More broadly, in agent foundations we often model agents as having subjective beliefs about the distribution of their environment; algorithmic thermodynamics reminds us that these beliefs must be physically encoded within the agent somehow, and this physical encoding has a definite amount of algorithmic mutual information with the environment, which objectively determines the agent’s capacity for optimization. This also clarifies the apparent subjectivity in traditional definitions of entropy: The subjectivity seemed problematic because when our subjective distribution over Maxwell’s demon’s memory states changes, it appears as though the demon’s actual capacity to perform optimization also changes. But when we update our subjective distribution, that update must be physically represented in our own minds—we have gained algorithmic mutual information with the demon’s memory state. This mutual information is real and can actually be leveraged to help free up the demon’s memory (via Type 3 optimization), which is why the demon seems to have more capacity to do work from our informed, embedded perspective.
Takeaways
Due to the second law and reversibility of physics, we cannot have reduction in global entropy, which means an agent can only perform optimization on a subsystem while total entropy production remains non-negative.
There are three ways this can happen: An agent can reduce entropy of a subsystem by expelling waste heat in the environment, absorbing entropy into its memory, or leveraging mutual information with the subsystem for optimization.
Entropy is supposed to measure a system’s capacity to perform optimization.

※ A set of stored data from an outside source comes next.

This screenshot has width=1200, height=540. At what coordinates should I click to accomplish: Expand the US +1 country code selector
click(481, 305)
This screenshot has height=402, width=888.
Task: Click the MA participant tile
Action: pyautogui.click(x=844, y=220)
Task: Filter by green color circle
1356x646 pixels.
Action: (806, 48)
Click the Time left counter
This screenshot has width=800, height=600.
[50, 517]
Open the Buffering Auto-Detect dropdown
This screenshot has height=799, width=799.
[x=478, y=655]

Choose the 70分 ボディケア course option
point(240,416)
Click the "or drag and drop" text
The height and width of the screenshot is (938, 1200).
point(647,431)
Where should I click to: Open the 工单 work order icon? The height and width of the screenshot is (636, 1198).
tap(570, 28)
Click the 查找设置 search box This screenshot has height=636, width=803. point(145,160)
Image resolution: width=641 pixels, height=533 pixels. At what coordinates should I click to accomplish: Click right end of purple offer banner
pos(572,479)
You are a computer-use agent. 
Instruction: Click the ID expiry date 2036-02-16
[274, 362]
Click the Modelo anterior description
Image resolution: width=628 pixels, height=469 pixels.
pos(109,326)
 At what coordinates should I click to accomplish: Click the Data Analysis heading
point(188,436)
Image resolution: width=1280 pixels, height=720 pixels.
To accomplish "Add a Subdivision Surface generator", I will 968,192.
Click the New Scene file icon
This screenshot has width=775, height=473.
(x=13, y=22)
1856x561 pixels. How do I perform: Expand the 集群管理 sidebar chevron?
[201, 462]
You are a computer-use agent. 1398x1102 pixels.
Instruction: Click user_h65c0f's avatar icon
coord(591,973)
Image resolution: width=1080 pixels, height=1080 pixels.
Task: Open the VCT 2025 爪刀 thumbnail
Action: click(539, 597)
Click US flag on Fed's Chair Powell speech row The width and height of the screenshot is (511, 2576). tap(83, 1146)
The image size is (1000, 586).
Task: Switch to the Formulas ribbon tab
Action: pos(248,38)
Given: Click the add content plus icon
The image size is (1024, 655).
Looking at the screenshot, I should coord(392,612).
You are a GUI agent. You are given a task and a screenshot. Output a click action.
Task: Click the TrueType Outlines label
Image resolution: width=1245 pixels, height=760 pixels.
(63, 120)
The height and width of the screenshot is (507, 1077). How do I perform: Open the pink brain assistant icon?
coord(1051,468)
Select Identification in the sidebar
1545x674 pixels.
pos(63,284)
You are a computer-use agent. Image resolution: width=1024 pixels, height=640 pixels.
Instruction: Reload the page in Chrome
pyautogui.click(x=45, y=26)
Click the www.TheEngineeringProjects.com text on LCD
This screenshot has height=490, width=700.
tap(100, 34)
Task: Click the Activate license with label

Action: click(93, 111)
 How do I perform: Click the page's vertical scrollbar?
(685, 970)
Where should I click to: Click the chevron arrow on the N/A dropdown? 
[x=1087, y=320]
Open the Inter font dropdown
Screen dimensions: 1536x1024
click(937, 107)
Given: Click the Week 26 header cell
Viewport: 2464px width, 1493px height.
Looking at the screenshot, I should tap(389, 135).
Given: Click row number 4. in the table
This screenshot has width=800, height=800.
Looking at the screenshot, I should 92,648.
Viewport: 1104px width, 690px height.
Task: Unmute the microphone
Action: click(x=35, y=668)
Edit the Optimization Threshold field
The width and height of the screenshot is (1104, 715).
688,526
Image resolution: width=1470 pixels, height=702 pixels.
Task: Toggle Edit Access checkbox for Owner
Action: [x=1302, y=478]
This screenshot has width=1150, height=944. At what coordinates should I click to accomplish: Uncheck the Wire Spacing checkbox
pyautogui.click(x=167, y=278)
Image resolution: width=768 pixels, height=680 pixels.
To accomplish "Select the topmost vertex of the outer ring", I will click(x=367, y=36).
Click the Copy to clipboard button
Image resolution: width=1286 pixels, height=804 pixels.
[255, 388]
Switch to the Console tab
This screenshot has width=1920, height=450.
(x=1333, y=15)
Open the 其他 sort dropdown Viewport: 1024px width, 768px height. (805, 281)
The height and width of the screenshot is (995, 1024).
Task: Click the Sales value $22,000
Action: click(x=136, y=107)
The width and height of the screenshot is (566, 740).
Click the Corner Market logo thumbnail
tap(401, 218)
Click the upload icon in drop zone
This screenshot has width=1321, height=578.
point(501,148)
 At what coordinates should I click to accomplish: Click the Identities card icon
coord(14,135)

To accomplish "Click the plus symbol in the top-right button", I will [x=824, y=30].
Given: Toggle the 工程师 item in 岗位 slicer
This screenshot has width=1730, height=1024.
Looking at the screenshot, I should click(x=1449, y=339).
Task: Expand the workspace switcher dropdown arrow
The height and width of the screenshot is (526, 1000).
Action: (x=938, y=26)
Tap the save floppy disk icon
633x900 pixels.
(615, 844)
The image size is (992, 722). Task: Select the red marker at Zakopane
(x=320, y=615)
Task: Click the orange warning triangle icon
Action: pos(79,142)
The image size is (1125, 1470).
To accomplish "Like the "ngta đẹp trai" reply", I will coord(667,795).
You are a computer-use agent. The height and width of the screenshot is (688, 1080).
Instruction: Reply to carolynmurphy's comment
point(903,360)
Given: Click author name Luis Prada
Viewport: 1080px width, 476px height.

Algorithmic entropy makes this an objective property of the individual state.
Under this reframing of entropy, algorithmic thermodynamics allows us to leverage universal computation to compress the waste heat produced in Type 1 optimization, and save the memory required in Type 2 optimization as well as the bits of knowledge required in Type 3 optimization.
Theorem 1 in Aram Ebtekar and Marcus Hutter. Foundations of algorithmic thermodynamics. arXiv preprint arXiv:2308.06927, 2024.
Engines of cognition explains the same idea
Page 5 of Aram Ebtekar and Marcus Hutter. Foundations of algorithmic thermodynamics. arXiv preprint arXiv:2308.06927, 2024.